* AVAILABLE DATA *
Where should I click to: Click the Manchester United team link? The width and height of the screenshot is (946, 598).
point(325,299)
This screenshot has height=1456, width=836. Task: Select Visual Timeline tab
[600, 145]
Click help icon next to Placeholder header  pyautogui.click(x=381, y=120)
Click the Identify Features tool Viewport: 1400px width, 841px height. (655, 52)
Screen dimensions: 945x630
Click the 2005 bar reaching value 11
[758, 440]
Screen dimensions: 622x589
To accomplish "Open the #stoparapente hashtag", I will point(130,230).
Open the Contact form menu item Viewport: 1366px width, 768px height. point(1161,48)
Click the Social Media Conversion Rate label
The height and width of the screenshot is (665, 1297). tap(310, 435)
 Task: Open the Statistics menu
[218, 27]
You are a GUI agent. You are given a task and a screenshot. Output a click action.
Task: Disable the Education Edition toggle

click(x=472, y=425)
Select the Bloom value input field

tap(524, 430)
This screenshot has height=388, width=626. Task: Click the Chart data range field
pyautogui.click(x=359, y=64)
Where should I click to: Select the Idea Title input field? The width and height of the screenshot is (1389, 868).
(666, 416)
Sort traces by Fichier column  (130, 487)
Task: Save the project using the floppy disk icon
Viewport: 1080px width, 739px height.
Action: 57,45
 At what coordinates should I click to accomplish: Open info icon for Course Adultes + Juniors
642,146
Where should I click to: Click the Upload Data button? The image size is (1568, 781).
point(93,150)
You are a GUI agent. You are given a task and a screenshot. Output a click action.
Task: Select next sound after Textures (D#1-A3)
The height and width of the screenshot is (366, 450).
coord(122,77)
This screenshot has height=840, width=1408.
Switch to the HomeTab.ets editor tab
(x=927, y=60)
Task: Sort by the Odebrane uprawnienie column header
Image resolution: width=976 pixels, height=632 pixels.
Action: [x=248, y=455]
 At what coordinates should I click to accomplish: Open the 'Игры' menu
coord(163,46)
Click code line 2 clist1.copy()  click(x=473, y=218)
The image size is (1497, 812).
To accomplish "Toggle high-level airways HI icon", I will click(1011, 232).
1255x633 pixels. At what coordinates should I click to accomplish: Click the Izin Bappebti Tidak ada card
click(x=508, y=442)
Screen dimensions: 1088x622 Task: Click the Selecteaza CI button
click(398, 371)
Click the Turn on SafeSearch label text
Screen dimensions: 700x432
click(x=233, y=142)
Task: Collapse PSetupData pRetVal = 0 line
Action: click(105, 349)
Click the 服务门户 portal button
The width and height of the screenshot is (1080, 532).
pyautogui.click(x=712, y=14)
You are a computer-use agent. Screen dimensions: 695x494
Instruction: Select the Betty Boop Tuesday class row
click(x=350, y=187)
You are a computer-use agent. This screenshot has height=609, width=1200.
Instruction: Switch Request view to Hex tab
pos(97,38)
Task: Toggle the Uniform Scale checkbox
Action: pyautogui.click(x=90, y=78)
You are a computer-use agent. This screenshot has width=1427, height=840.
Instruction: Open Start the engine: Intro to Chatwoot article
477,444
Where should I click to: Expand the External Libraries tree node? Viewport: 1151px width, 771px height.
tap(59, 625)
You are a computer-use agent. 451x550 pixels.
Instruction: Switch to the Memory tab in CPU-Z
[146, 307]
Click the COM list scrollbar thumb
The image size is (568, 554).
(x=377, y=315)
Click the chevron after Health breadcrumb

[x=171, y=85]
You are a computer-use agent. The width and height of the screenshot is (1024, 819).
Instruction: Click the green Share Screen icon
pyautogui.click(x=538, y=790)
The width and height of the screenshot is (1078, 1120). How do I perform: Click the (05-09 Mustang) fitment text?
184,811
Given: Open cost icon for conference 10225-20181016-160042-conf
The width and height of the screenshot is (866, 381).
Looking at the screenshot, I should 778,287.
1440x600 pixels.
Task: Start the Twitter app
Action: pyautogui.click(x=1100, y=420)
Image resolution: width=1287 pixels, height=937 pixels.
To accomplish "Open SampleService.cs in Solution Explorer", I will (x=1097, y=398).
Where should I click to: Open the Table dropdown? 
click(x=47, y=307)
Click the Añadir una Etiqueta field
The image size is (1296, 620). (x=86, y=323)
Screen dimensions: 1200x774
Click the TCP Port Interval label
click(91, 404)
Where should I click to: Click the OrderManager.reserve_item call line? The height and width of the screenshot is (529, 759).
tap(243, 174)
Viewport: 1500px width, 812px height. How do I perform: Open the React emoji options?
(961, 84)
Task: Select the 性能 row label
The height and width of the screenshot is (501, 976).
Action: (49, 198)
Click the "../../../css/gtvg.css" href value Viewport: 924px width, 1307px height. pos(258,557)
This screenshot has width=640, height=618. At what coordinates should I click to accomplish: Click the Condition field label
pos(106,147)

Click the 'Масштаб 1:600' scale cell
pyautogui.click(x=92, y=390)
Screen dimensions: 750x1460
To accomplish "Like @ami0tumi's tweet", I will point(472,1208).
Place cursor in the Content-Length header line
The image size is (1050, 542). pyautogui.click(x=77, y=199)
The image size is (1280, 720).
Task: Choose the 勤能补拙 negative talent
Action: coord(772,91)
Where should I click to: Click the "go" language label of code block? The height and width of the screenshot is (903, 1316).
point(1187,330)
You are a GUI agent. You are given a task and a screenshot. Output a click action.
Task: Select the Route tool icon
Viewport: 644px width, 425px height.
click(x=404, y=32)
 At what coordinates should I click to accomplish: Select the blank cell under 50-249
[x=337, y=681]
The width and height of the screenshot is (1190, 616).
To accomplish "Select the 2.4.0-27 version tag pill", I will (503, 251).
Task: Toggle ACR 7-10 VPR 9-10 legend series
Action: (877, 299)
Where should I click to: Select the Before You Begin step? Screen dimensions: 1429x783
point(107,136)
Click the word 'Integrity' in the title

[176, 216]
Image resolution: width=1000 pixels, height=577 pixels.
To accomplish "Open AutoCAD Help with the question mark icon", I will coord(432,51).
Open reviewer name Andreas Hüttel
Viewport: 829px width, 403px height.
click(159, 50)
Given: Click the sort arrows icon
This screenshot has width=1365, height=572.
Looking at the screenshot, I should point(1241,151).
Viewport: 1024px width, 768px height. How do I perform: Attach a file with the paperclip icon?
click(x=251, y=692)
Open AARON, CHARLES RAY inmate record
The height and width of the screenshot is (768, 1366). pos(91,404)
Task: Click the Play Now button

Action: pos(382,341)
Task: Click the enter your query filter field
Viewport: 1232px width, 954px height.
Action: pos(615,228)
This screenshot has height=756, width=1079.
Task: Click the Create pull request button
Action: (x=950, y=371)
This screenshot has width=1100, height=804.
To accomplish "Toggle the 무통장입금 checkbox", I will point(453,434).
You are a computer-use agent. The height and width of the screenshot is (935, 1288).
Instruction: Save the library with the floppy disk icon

* PROBLEM TO WORK ON *
Lines with the word "column" in them are the answer; report each one from the data.

* TASK SOLUTION *
Sort traces by Fichier column  (130, 487)
Task: Sort by the Odebrane uprawnienie column header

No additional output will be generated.